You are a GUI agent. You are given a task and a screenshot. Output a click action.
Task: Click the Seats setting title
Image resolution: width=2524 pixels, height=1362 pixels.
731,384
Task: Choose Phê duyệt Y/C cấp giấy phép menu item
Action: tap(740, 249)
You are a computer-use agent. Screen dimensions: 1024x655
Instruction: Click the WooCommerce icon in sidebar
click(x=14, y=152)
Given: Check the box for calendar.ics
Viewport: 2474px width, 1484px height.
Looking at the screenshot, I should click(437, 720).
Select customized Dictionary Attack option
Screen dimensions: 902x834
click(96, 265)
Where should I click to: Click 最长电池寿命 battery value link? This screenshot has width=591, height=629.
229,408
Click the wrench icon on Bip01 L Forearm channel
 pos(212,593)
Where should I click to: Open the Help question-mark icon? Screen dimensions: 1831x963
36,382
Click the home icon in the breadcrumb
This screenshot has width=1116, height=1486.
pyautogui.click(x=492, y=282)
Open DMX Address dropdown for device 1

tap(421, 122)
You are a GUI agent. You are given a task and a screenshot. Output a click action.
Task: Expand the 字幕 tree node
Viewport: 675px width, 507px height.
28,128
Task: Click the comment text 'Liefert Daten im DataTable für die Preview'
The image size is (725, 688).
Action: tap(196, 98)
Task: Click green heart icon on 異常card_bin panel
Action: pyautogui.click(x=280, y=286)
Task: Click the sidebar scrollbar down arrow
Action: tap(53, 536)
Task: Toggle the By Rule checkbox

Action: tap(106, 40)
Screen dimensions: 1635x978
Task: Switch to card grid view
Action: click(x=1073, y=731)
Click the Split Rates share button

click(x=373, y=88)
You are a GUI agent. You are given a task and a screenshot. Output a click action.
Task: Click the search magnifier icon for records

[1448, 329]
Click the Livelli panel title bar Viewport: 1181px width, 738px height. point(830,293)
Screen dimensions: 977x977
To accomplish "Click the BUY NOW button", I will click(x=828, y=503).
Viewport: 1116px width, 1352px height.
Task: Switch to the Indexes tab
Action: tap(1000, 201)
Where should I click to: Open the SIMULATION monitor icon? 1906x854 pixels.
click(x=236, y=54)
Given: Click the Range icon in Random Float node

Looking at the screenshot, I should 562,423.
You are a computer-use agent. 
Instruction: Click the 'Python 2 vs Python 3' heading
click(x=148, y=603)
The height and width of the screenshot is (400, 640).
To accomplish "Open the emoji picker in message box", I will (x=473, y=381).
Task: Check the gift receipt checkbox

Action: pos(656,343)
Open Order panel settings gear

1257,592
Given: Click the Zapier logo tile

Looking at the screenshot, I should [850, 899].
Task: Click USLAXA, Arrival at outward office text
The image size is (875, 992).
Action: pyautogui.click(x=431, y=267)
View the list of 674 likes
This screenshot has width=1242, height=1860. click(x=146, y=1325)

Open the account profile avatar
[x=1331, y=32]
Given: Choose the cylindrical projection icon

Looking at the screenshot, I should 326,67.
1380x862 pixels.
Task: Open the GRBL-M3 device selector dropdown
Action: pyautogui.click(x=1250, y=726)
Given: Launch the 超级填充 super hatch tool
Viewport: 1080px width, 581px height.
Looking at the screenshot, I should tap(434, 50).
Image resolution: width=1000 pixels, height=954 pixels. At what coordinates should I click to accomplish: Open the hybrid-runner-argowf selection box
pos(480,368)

# # # # # # #

◆ Assigned task
Transcription of all the material must be exact.

◆ Written reply
You are a GUI agent. You are given a task and a screenshot. Output a click action.
Task: Click the Seats setting title
Image resolution: width=2524 pixels, height=1362 pixels.
731,384
Task: Choose Phê duyệt Y/C cấp giấy phép menu item
Action: tap(740, 249)
You are a computer-use agent. Screen dimensions: 1024x655
Instruction: Click the WooCommerce icon in sidebar
click(x=14, y=152)
Given: Check the box for calendar.ics
Viewport: 2474px width, 1484px height.
Looking at the screenshot, I should click(437, 720).
Select customized Dictionary Attack option
Screen dimensions: 902x834
click(96, 265)
Where should I click to: Click 最长电池寿命 battery value link? This screenshot has width=591, height=629.
229,408
Click the wrench icon on Bip01 L Forearm channel
 pos(212,593)
Where should I click to: Open the Help question-mark icon? Screen dimensions: 1831x963
36,382
Click the home icon in the breadcrumb
This screenshot has width=1116, height=1486.
pyautogui.click(x=492, y=282)
Open DMX Address dropdown for device 1

tap(421, 122)
You are a GUI agent. You are given a task and a screenshot. Output a click action.
Task: Expand the 字幕 tree node
Viewport: 675px width, 507px height.
28,128
Task: Click the comment text 'Liefert Daten im DataTable für die Preview'
The image size is (725, 688).
Action: tap(196, 98)
Task: Click green heart icon on 異常card_bin panel
Action: pyautogui.click(x=280, y=286)
Task: Click the sidebar scrollbar down arrow
Action: tap(53, 536)
Task: Toggle the By Rule checkbox

Action: tap(106, 40)
Screen dimensions: 1635x978
Task: Switch to card grid view
Action: click(x=1073, y=731)
Click the Split Rates share button

click(x=373, y=88)
You are a GUI agent. You are given a task and a screenshot. Output a click action.
Task: Click the search magnifier icon for records

[1448, 329]
Click the Livelli panel title bar Viewport: 1181px width, 738px height. point(830,293)
Screen dimensions: 977x977
To accomplish "Click the BUY NOW button", I will click(x=828, y=503).
Viewport: 1116px width, 1352px height.
Task: Switch to the Indexes tab
Action: tap(1000, 201)
Where should I click to: Open the SIMULATION monitor icon? 1906x854 pixels.
click(x=236, y=54)
Given: Click the Range icon in Random Float node

Looking at the screenshot, I should 562,423.
You are a computer-use agent. 
Instruction: Click the 'Python 2 vs Python 3' heading
click(x=148, y=603)
The height and width of the screenshot is (400, 640).
To accomplish "Open the emoji picker in message box", I will (x=473, y=381).
Task: Check the gift receipt checkbox

Action: pos(656,343)
Open Order panel settings gear

1257,592
Given: Click the Zapier logo tile

Looking at the screenshot, I should [850, 899].
Task: Click USLAXA, Arrival at outward office text
The image size is (875, 992).
Action: pyautogui.click(x=431, y=267)
View the list of 674 likes
This screenshot has width=1242, height=1860. click(x=146, y=1325)

Open the account profile avatar
[x=1331, y=32]
Given: Choose the cylindrical projection icon

Looking at the screenshot, I should 326,67.
1380x862 pixels.
Task: Open the GRBL-M3 device selector dropdown
Action: pyautogui.click(x=1250, y=726)
Given: Launch the 超级填充 super hatch tool
Viewport: 1080px width, 581px height.
Looking at the screenshot, I should tap(434, 50).
Image resolution: width=1000 pixels, height=954 pixels. At what coordinates should I click to accomplish: Open the hybrid-runner-argowf selection box
pos(480,368)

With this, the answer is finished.